Dataset extract »
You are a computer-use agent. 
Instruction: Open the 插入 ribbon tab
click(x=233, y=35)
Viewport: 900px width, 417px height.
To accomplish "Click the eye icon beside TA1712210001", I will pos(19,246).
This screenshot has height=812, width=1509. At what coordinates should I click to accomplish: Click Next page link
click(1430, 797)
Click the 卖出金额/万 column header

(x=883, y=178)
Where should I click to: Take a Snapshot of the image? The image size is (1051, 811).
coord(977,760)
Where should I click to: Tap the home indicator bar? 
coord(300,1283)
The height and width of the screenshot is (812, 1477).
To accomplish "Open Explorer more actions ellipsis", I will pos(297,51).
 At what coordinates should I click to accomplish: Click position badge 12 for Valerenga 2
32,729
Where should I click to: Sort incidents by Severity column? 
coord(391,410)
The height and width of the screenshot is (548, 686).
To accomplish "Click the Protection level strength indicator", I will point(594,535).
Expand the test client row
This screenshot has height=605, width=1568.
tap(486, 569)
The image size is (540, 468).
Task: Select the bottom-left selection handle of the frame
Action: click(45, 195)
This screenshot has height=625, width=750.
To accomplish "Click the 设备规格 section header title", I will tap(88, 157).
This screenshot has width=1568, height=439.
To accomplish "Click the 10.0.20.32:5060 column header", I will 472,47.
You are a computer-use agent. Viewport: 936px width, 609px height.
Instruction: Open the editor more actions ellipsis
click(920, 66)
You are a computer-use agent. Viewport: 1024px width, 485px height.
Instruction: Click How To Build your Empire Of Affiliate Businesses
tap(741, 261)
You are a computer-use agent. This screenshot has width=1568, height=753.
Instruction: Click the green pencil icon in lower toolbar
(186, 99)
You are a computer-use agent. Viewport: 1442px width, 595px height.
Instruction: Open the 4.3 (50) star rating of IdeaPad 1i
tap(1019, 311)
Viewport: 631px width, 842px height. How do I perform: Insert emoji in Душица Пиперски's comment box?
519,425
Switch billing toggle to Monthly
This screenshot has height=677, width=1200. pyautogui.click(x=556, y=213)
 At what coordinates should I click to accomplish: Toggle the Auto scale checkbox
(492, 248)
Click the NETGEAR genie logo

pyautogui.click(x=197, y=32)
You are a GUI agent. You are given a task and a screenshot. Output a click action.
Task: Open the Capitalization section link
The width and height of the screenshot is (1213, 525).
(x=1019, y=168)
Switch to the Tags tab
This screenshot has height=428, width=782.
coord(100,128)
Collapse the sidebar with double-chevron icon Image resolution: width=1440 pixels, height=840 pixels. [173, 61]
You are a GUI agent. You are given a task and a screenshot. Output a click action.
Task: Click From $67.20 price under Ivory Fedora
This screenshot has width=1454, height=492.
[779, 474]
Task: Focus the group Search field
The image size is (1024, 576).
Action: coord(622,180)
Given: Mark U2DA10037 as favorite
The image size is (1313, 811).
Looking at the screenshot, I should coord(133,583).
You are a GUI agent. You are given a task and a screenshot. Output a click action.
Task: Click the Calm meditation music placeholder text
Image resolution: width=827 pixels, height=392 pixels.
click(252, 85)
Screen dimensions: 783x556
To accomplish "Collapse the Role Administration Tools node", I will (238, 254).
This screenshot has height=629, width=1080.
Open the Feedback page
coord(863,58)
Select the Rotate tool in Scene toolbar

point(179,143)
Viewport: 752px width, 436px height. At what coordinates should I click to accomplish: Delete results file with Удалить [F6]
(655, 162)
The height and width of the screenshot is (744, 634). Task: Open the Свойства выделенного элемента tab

Instructions for the task » Reproduce every line of the listing above in which the string "Collapse" appears.

Solution to the exercise »
Collapse the sidebar with double-chevron icon Image resolution: width=1440 pixels, height=840 pixels. [173, 61]
To accomplish "Collapse the Role Administration Tools node", I will (238, 254).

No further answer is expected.